What follows on from this understanding is the way in which the Irish language is itself queer. Or, was once more queer than it is today. “Our history as a nation is one hundred years. We’re a country in its adolescence and there’s been a lot bullshit since the rebellion. What has happened to the language through that process? We’ve seen the standardisation of the language and the Church’s involvement, whereby the body was erased out of the language,” he says. 

That said, Ruairí maintains that a quiet creative movement, diffuse and nodal, is taking place, in which people are ‘taking back’ the Irish language: “There’s a lot of beautiful poetry being written and vibrant music being played. There’s dance and theatre that’s rewriting the body back into the language in very queer ways, trying to find the [lost] terminology again. There’s work happening that looks back to the past, or imagined pasts, in order to visualise imagined futures. It’s rich and necessary.” 

The direction Ireland has traveled over the last century, and the specificities of that journey in terms of body, intimacy, political activisms and beyond, and how all of this is being acknowledged and understood creatively, is not occurring in a silo. The uniqueness of our circumstances – and the compelling and aspirational nature of our ‘story’ is not lost on an international audience. Much the opposite, it can be of great instructive value. 

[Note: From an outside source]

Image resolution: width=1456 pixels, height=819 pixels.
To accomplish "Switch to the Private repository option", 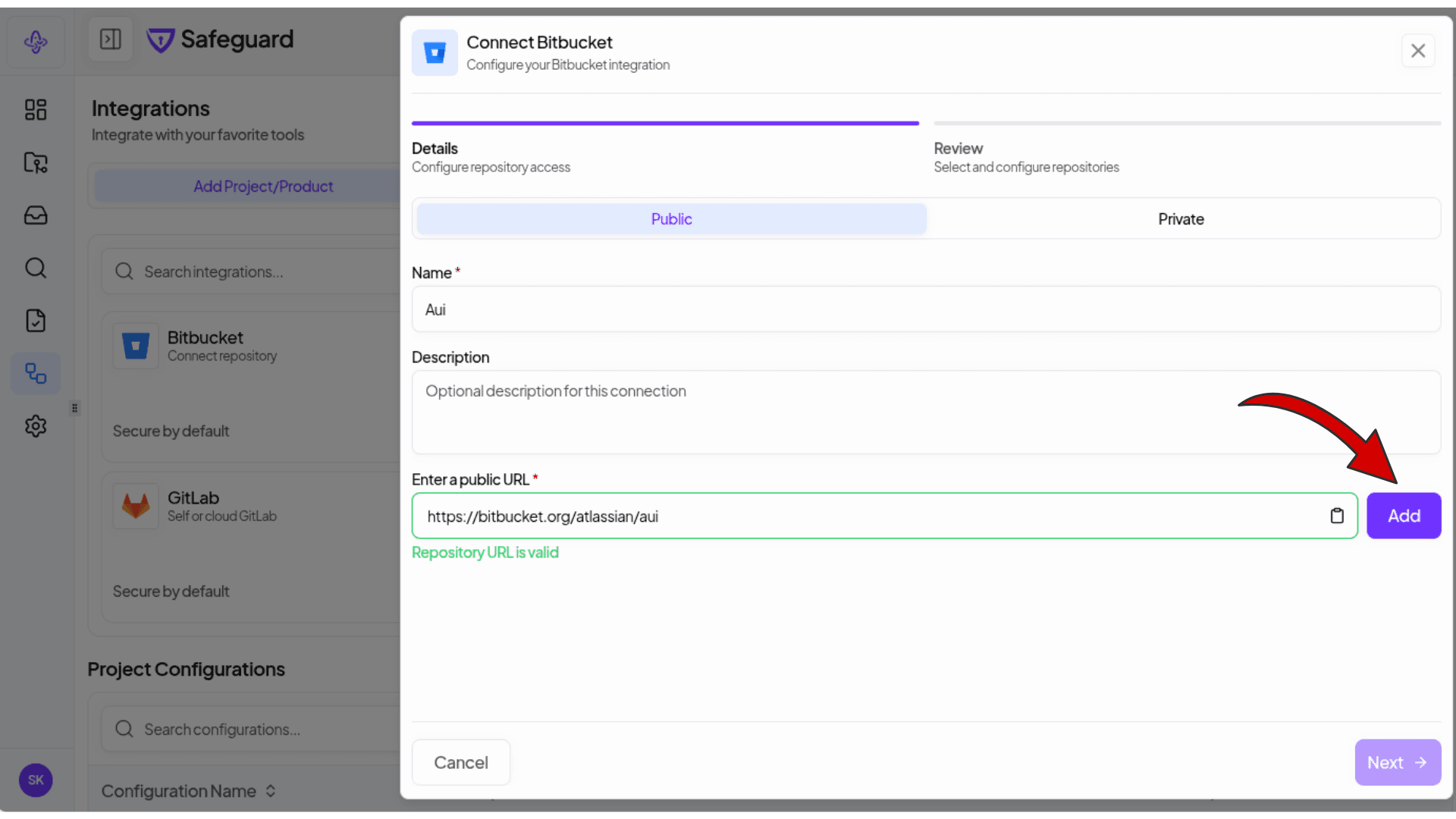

In something of a step change, the ‘imported’ styles of dance touched on earlier, which may be limiting in their potential for meaning here, have been dispensed with by some. Instead, more truly Irish works are being developed at home and themselves brought abroad, allowing recipient international artists and audiences unlock more of their own experience. While touring in Seoul late last year, Ruairí was told, “It’s amazing to have this Irish queer Irish performance happening in Seoul – in Korea we don’t have LGBT people,” a startling declaration when one considers how progressed Korea is in terms of capital. 

While that statement might sound bleak, by showing there, a dialogue was opened around things an Irish company may today take for granted, like nudity, participation and touch, things that are “culturally coded” in a different way. Without a common language, the transformative and communicative power of dance, socially or otherwise was laid bare. A power that crosses borders and boundaries - it’s never seemed more timely.